D’après le chef du gouvernement italien, la réforme fiscale aura pour conséquence d’améliorer le pouvoir d’achat des Italiens de 2,2 p. 100, et donc de relancer la consommation. Cette analyse n’est pas partagée par le patronat, demandeur d’incitations plus ciblées en faveur des entreprises : « Nous voudrions une politique de développement », a résumé Luca Di Montezemolo.

L’élection de ce dernier à la tête de la Confindustria, le patronat italien, a marqué un tournant dans les relations entre les partenaires politiques, économiques et sociaux.
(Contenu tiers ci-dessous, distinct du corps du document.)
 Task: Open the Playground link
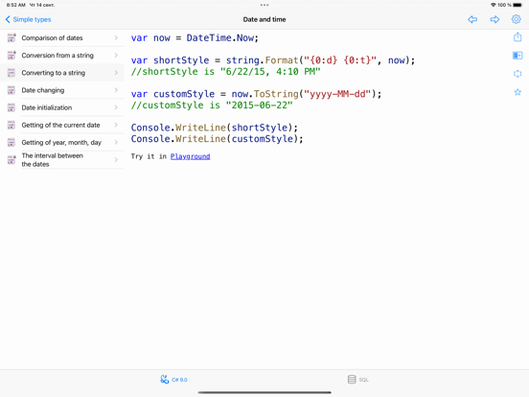pos(191,156)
Sitôt élu, le président de Ferrari — qui est devenu aussi, quelques semaines plus tard, celui de Fiat, premier groupe industriel de la Péninsule » a marqué sa volonté de renouer le dialogue avec les syndicats et revendiqué l’autonomie de son organisation vis-à-vis du gouvernement. Refusant « la culture du déclin », ce chef d’entreprise de 56 ans souhaite une remise à niveau de l’industrie par une politique d’investissement sur la recherche et l’innovation. Actuellement, l’Italie y consacre 1,1 p. 100 de son PIB contre 2,2 p. 100 pour la France et 2,7 p. 100 pour les États-Unis. Au lieu des baisses d’impôts prévues, le patronat aimerait l’injection de 1,5 milliard d’euros de fonds publics dans la recherche et des crédits d’impôts pour les dépenses de recherche des entreprises.
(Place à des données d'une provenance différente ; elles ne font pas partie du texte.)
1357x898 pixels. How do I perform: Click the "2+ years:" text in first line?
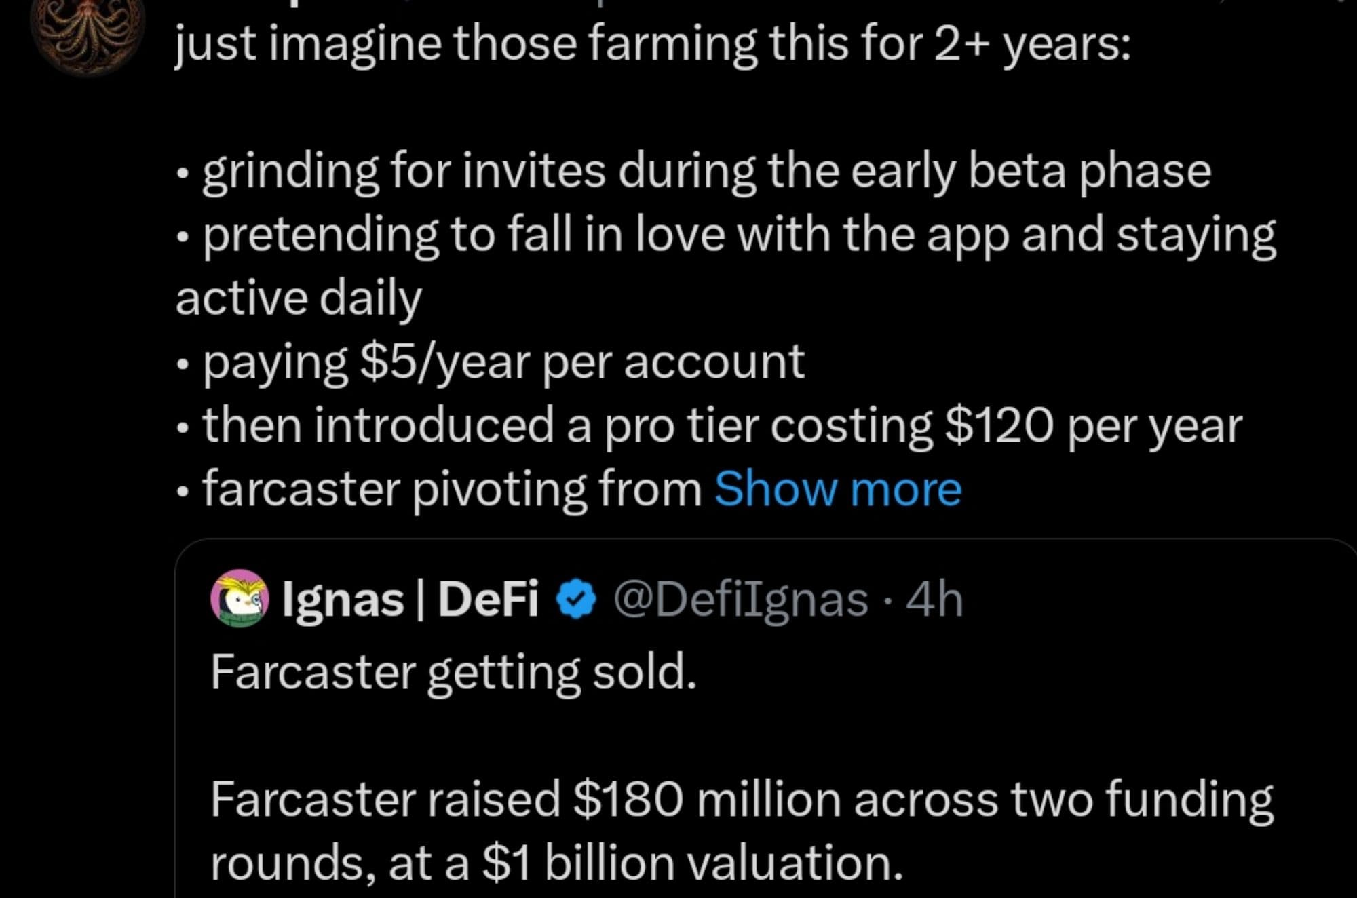coord(1031,44)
Signe d’une dynamique nouvelle dans les relations entre partenaires sociaux, les trois principales confédérations syndicales du pays, représentant environ 11 millions d’adhérents, ont signé, début novembre, un accord avec l’organisation patronale pour le développement des régions du Sud. « Disparu des discours du gouvernement, le Mezzogiorno est notre nouvelle frontière », estime M. Di Montezemolo. Le modèle économique italien, essoufflé dans ses régions de pointe, peut-il rebondir au Sud ? Le taux de chômage, contenu à moins de 9 p. 100 en moyenne nationale, y atteint actuellement 17,6 p. 100, contre 3,8 p. 100 au Nord.